EXERCISE BRIEF:
Omit the pictures, then reproduce exactly the line bearing "Screen dimensions: 1456x826" and every line after it up to and including the last line of the entries below.

----- AVAILABLE DATA

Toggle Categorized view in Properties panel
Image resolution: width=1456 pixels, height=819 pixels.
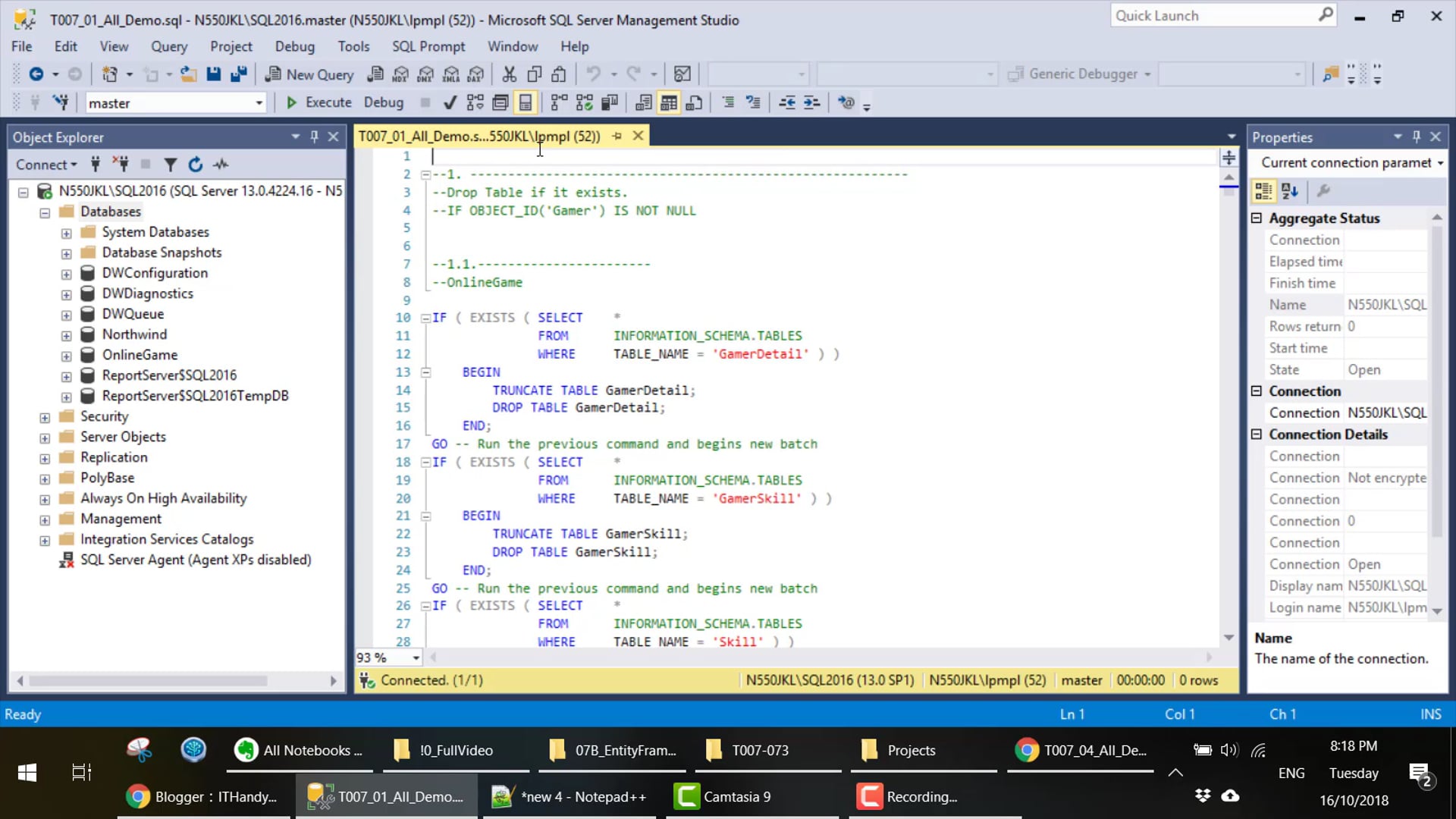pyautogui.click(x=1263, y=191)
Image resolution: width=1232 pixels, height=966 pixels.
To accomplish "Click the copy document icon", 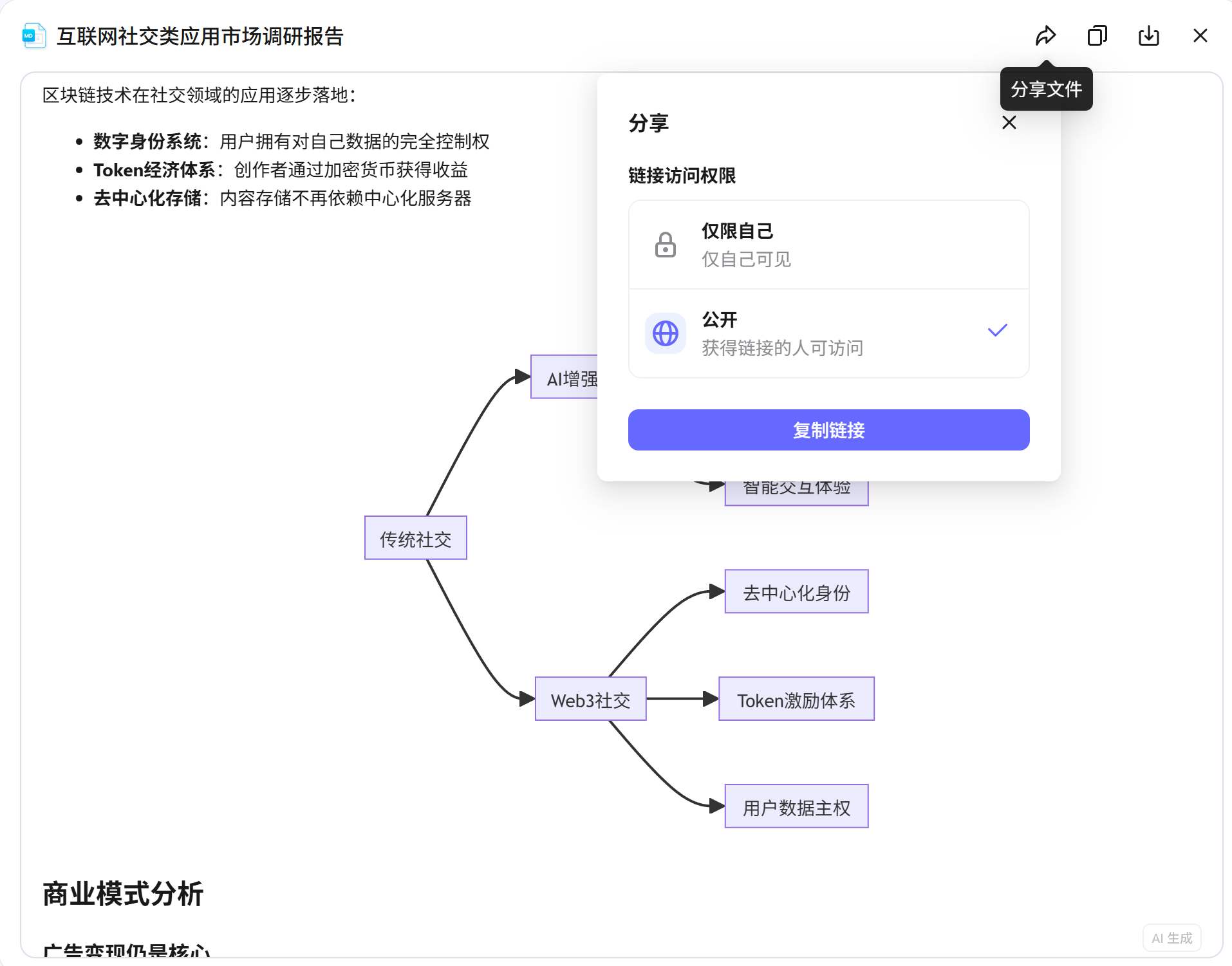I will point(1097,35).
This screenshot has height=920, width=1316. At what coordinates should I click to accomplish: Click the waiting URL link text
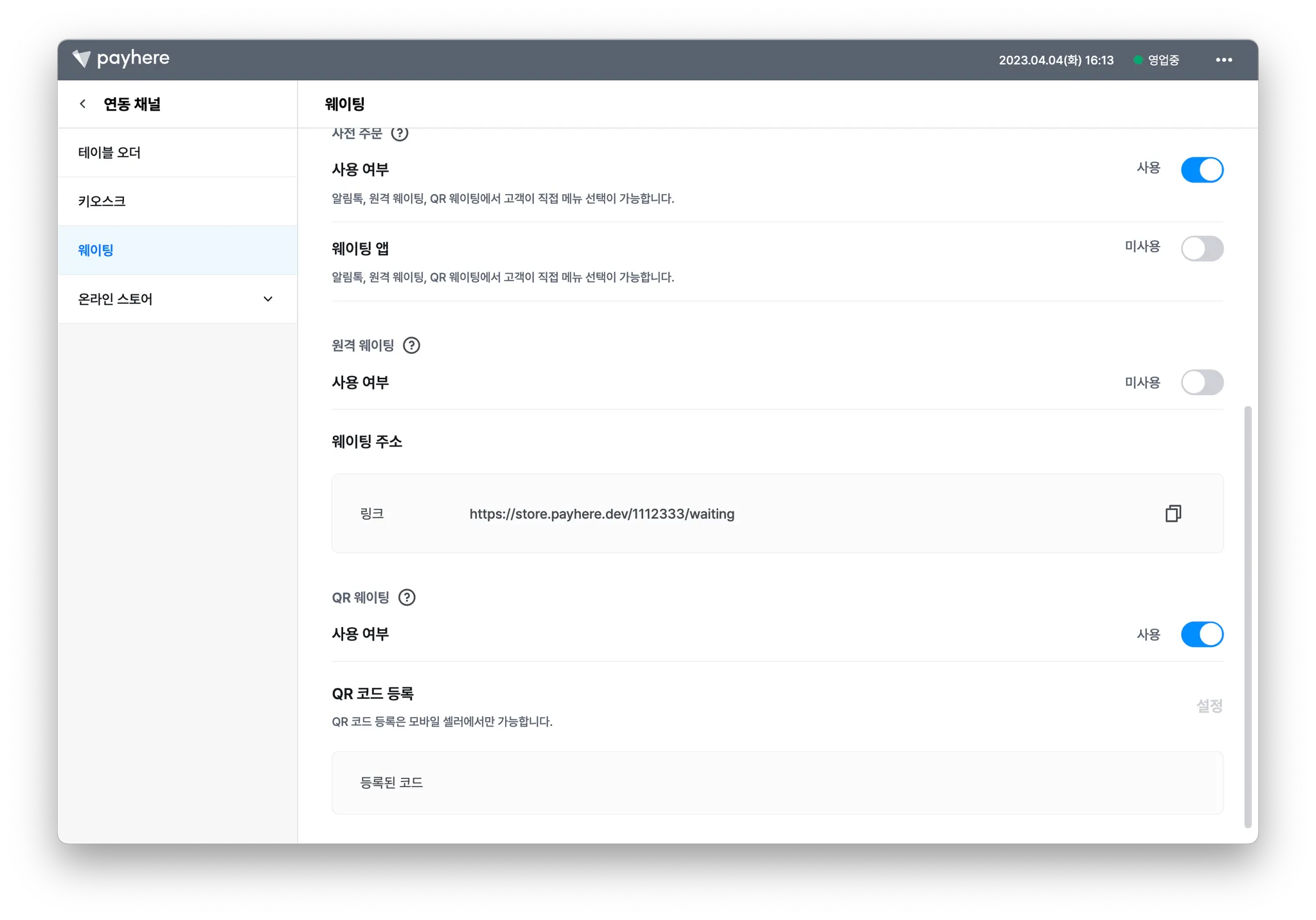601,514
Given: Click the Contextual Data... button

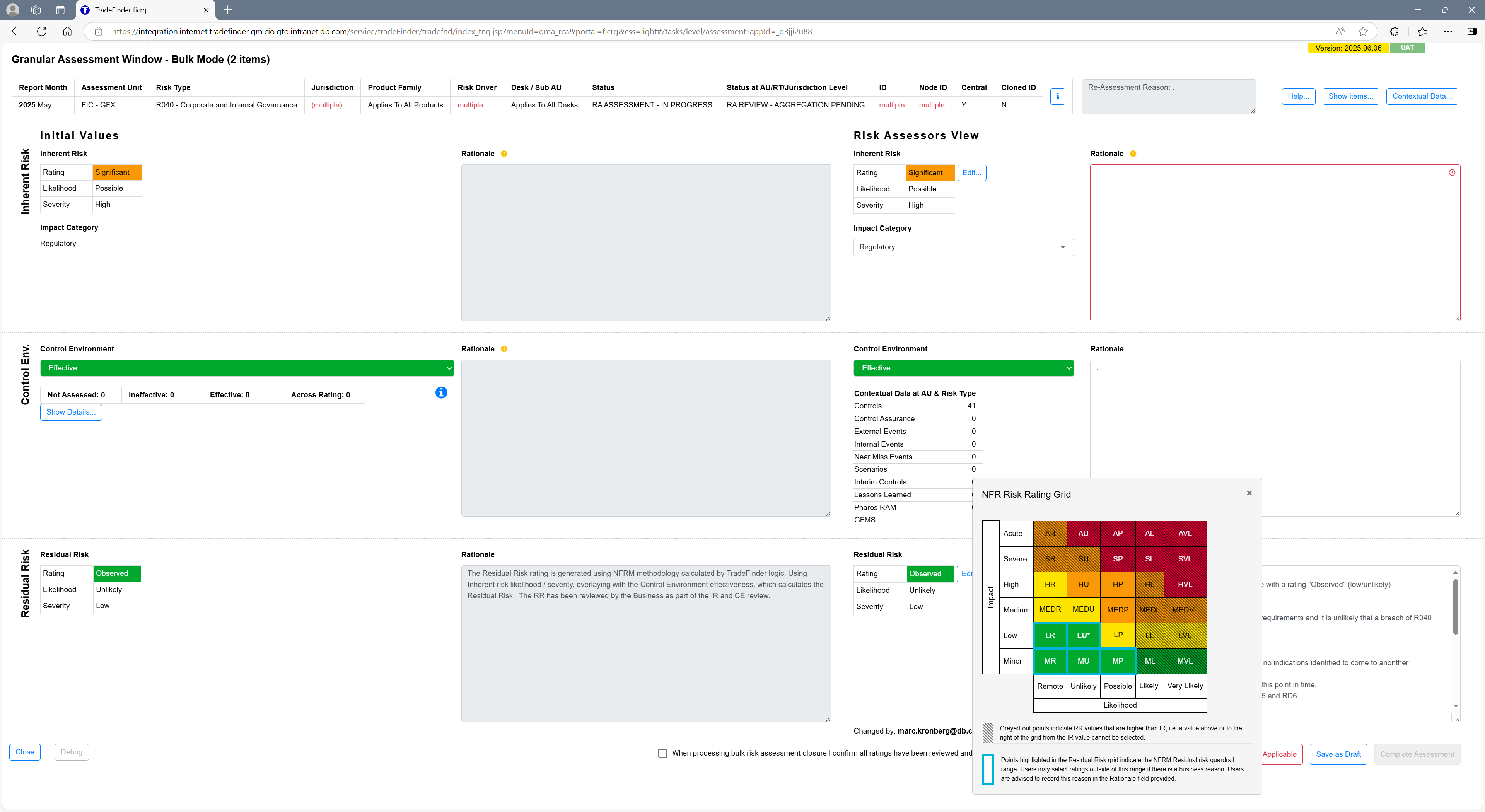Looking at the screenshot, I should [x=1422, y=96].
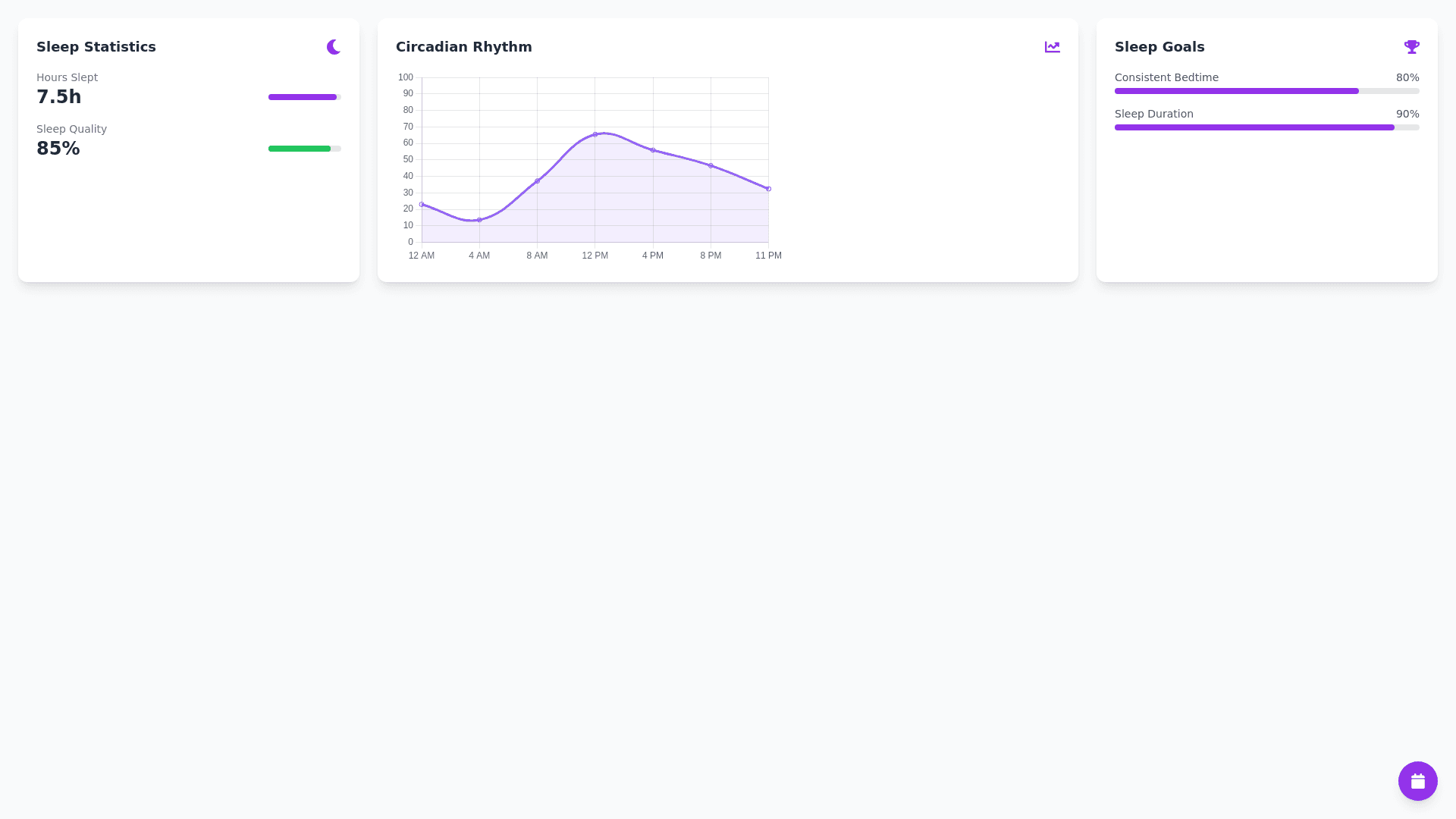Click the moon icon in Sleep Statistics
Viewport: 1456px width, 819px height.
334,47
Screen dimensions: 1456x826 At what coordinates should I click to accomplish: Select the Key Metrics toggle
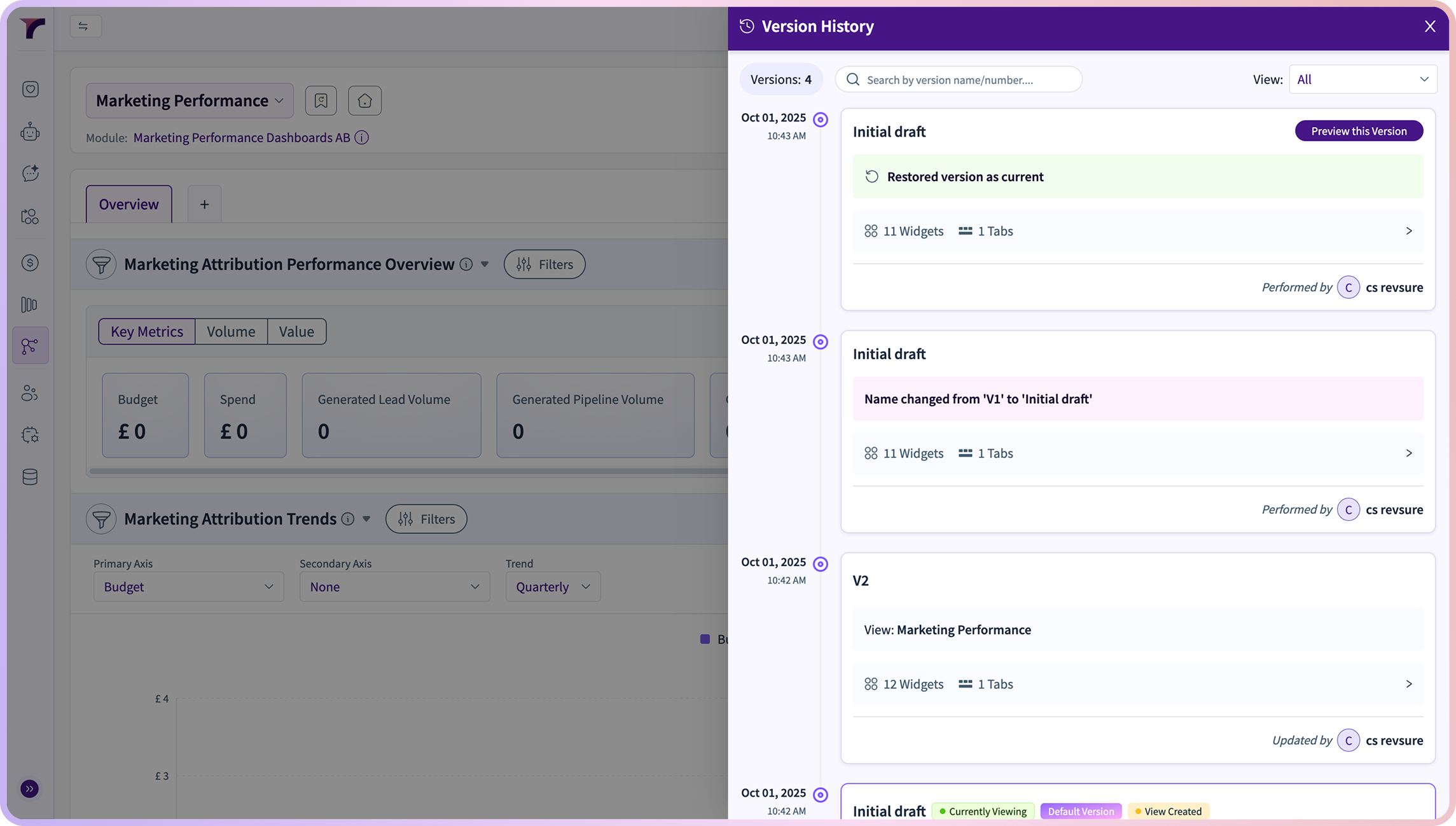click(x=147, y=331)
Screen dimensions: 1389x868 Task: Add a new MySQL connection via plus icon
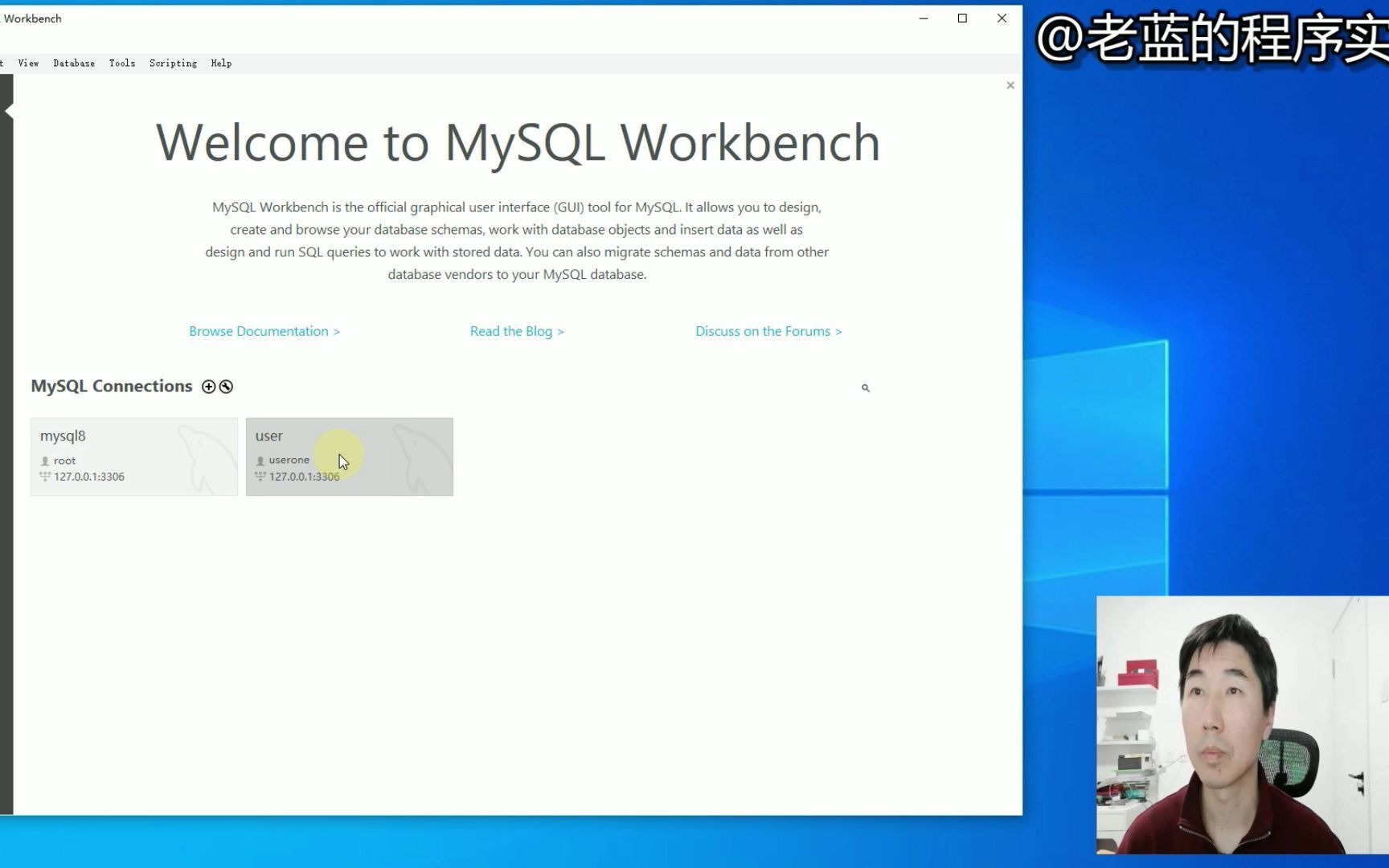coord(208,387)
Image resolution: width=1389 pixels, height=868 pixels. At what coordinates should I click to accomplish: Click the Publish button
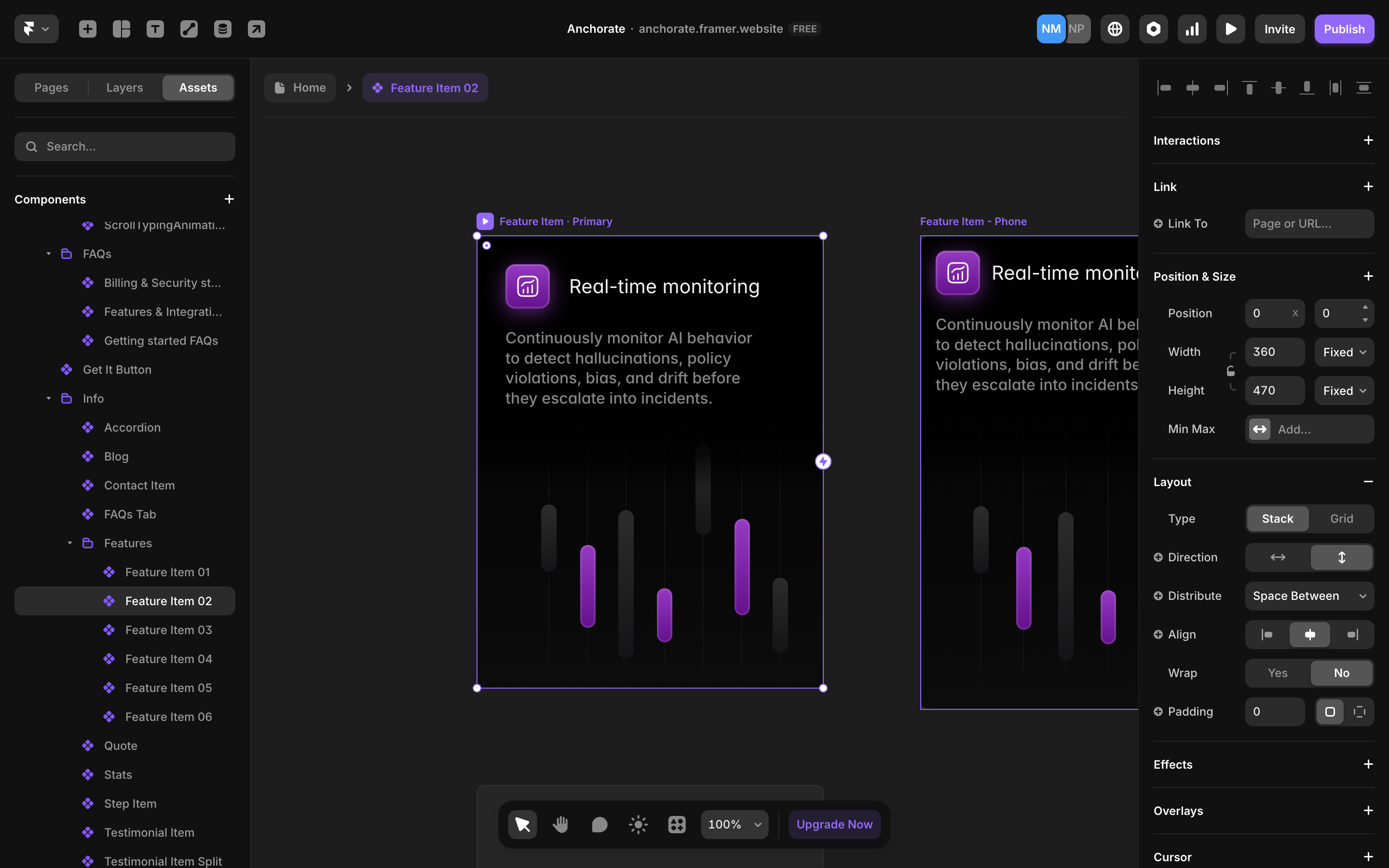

----------

TASK RESPONSE:
Screen dimensions: 1456x826 At what coordinates should I click to accomplish: Select the Key Metrics toggle
click(x=147, y=331)
Screen dimensions: 1389x868 Task: Add a new MySQL connection via plus icon
coord(208,387)
Image resolution: width=1389 pixels, height=868 pixels. At what coordinates should I click to accomplish: Click the Publish button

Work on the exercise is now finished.